Task to carry out: Every line below needs to be printed again exactly, without any of its pictures.

[[ Material to process, beginning ]]

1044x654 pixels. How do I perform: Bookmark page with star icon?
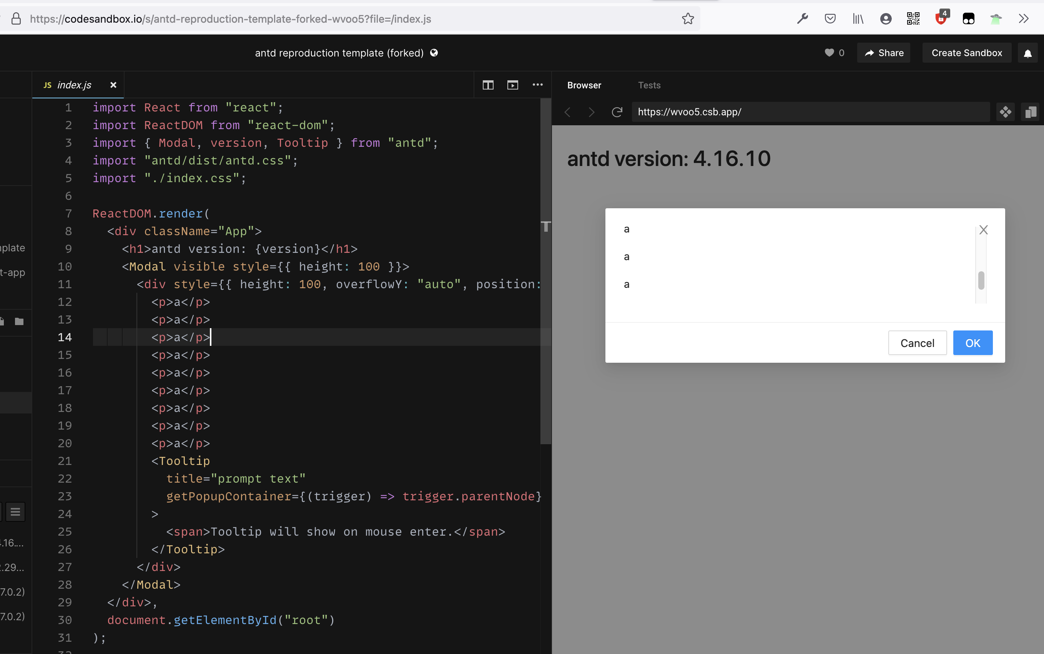(687, 19)
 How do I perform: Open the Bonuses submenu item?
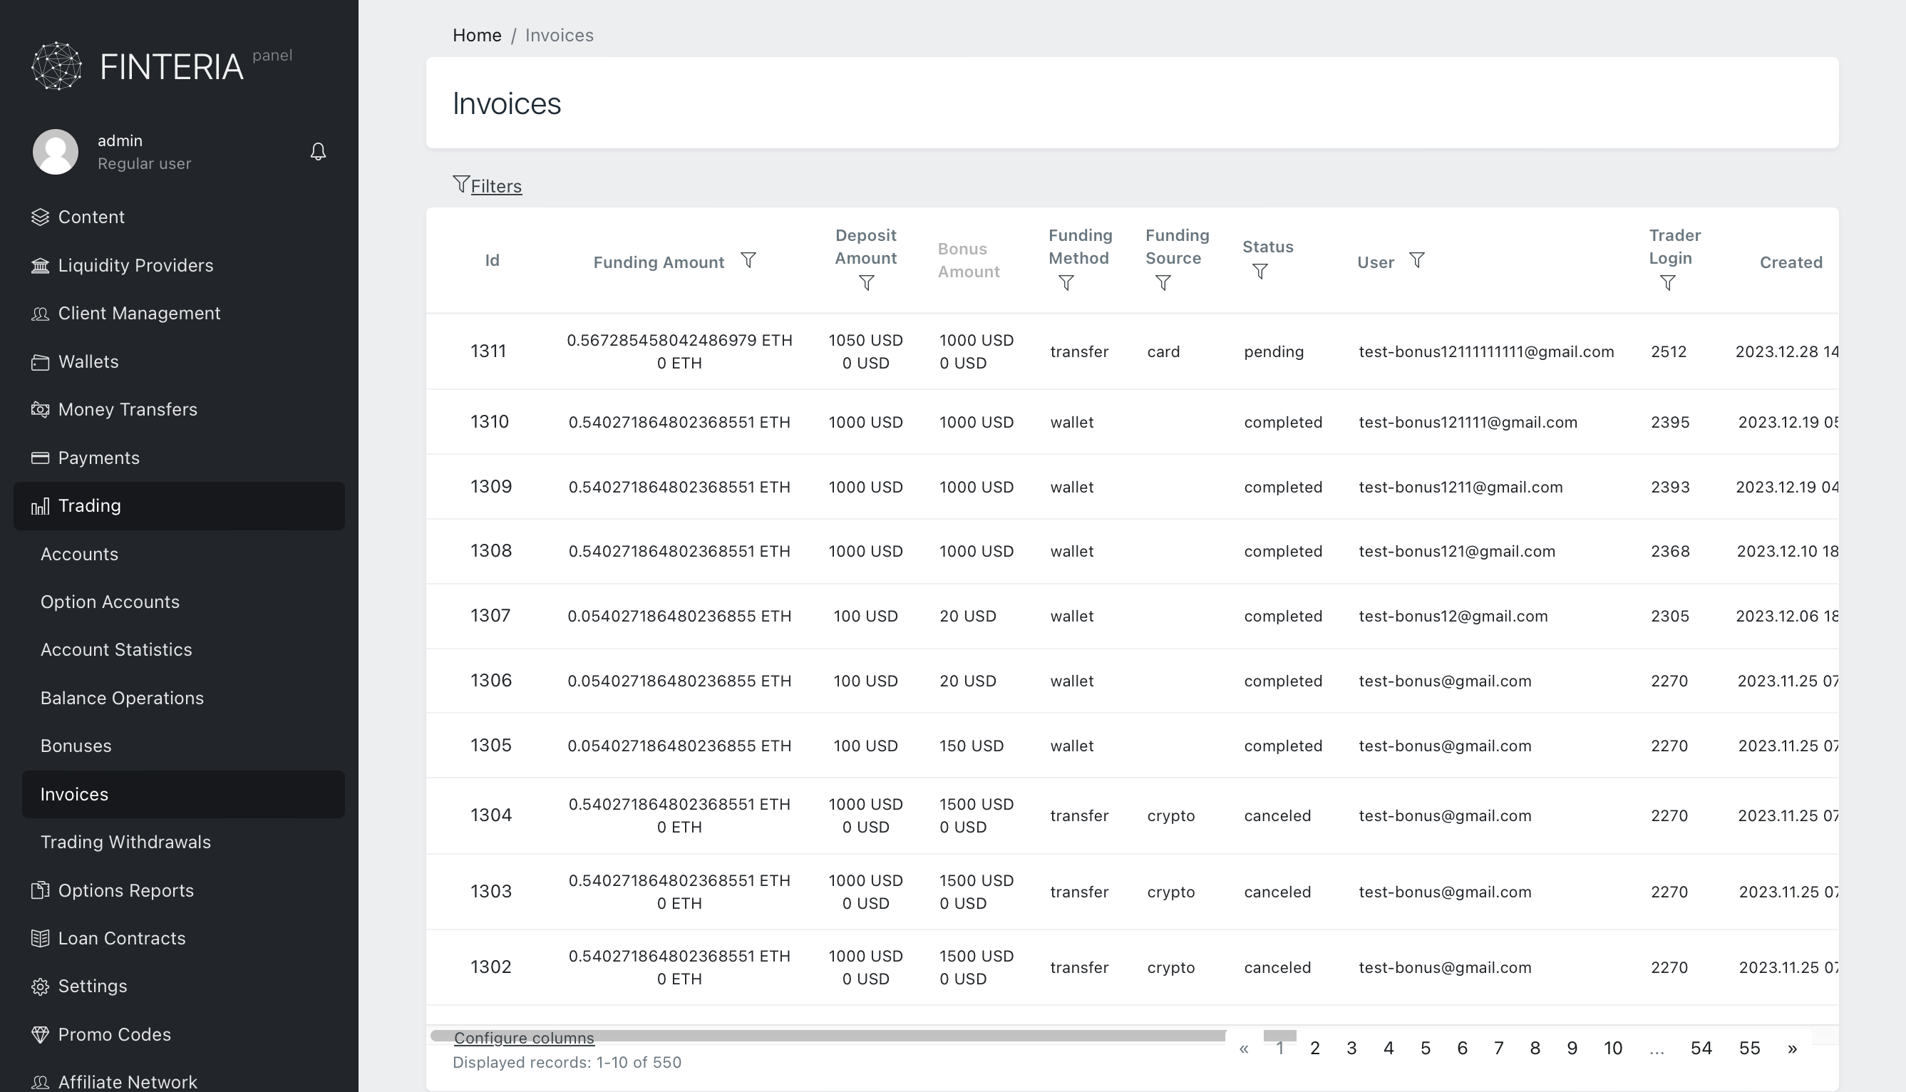pyautogui.click(x=76, y=746)
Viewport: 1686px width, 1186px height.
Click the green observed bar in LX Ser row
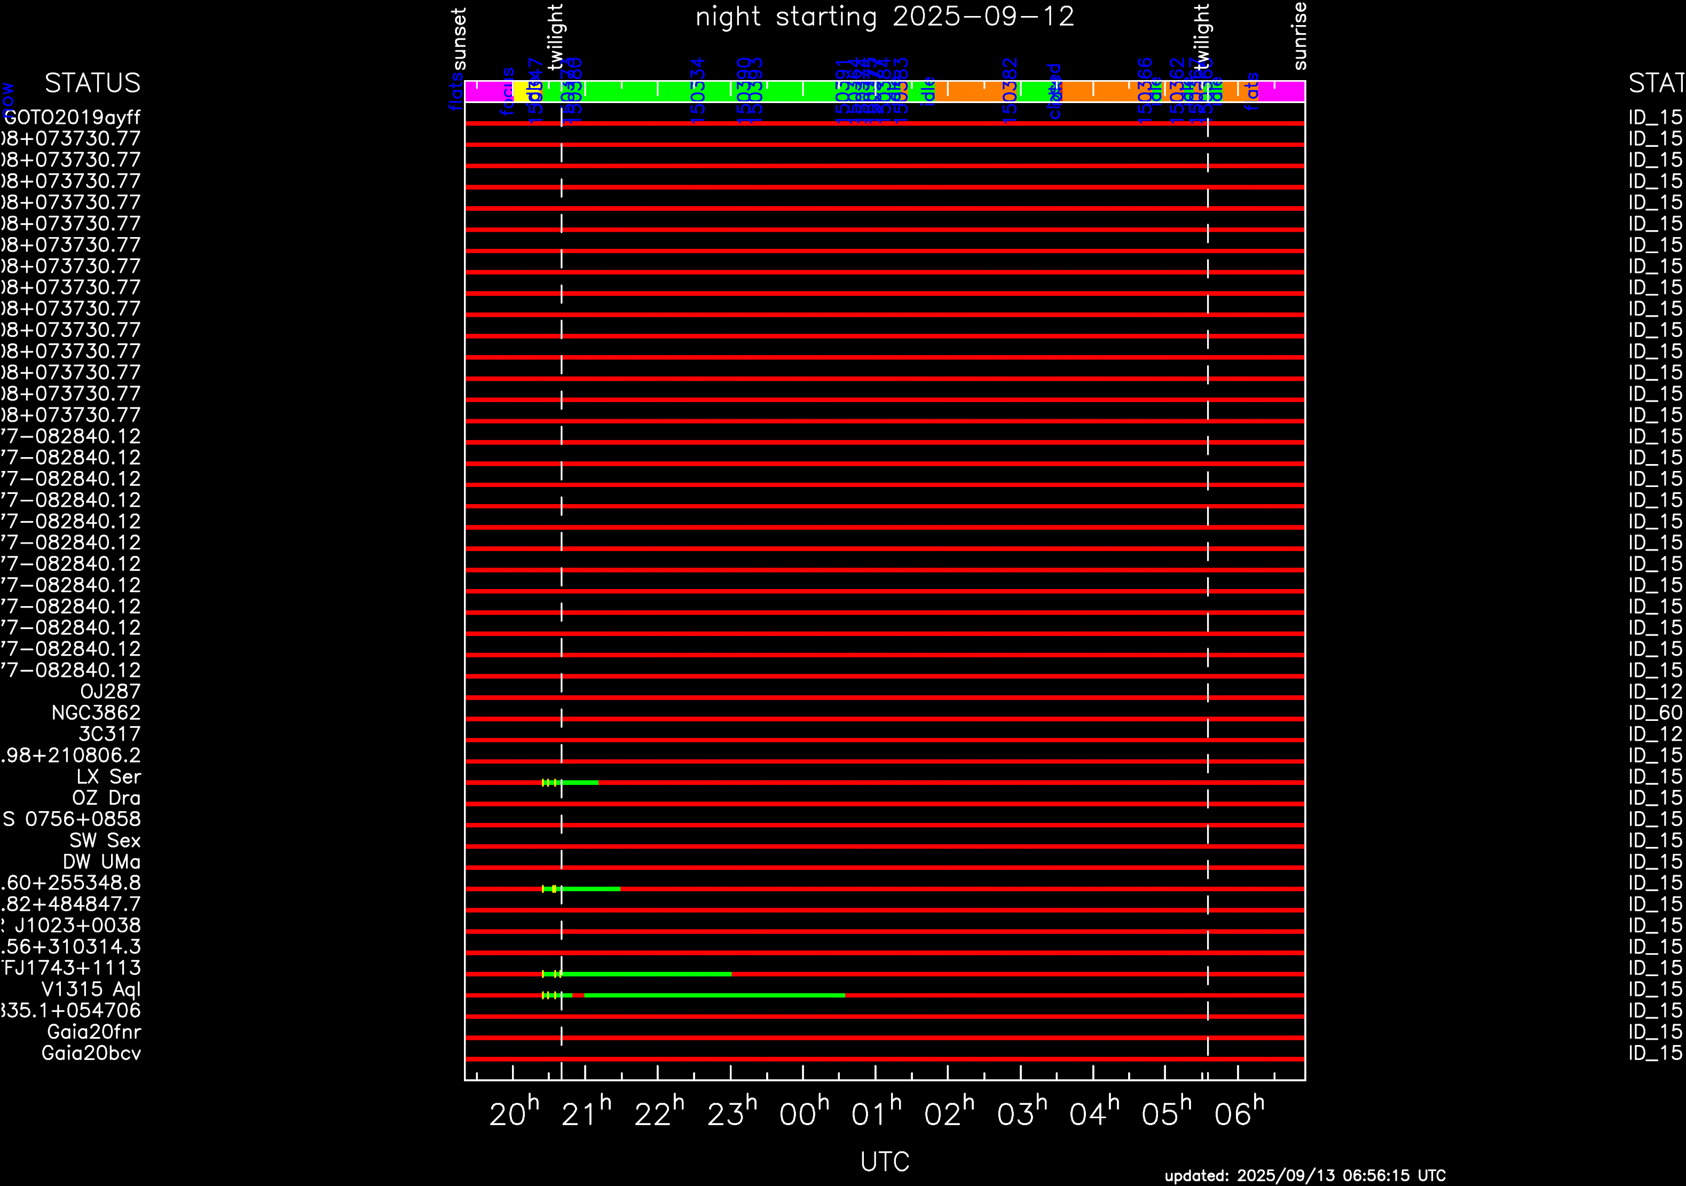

[[ Material to process, end ]]

Output of the task:
1044x654 pixels. How do I perform: Bookmark page with star icon?
(687, 19)
 How do I perform: Open the Bonuses submenu item?
pyautogui.click(x=76, y=746)
Viewport: 1686px width, 1186px height.
Click the green observed bar in LX Ser row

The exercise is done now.